Work to be completed:
Exactly the lines from the first line of the records to the line holding "The image size is (1488, 633)." should be duplicated, and nothing more; pictures stay out.
───── Task inputs ─────
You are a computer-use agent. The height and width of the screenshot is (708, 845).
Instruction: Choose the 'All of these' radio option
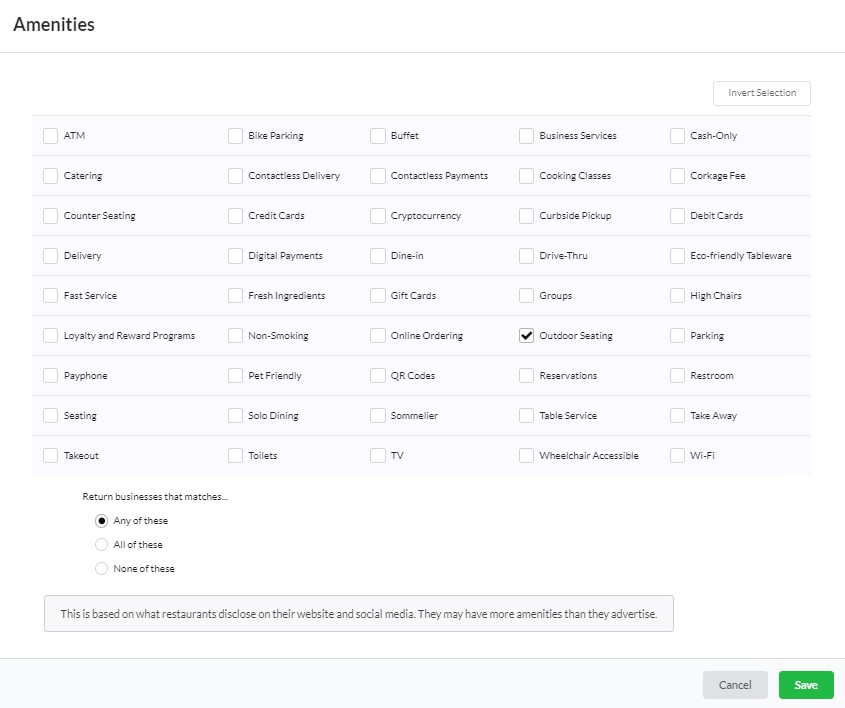click(x=101, y=545)
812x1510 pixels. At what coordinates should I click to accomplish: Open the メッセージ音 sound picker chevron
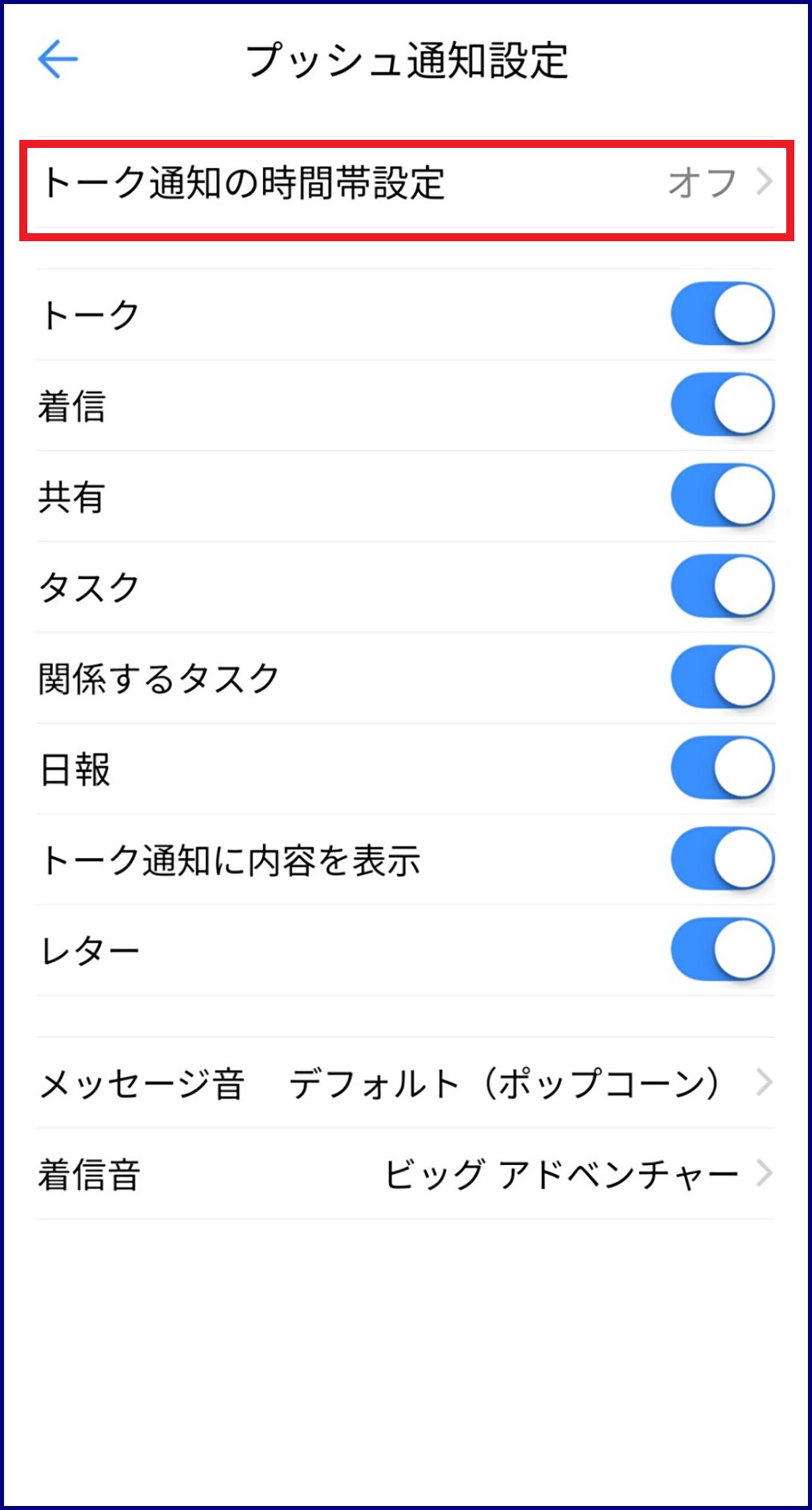click(x=765, y=1083)
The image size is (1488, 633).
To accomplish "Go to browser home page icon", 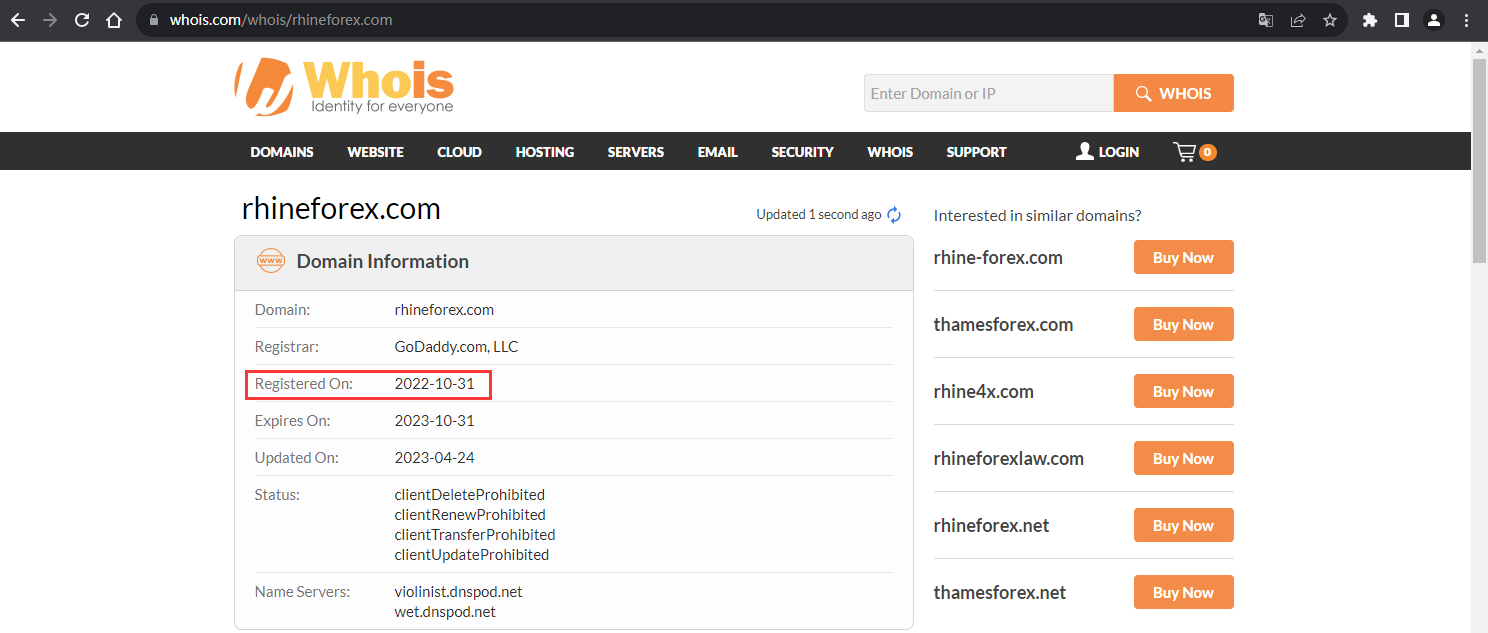I will (114, 20).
─────
Answer:
You are a computer-use agent. The height and width of the screenshot is (708, 845).
Instruction: Choose the 'All of these' radio option
click(x=101, y=545)
812x1510 pixels. At what coordinates should I click to accomplish: Open the メッセージ音 sound picker chevron
click(x=765, y=1083)
The image size is (1488, 633).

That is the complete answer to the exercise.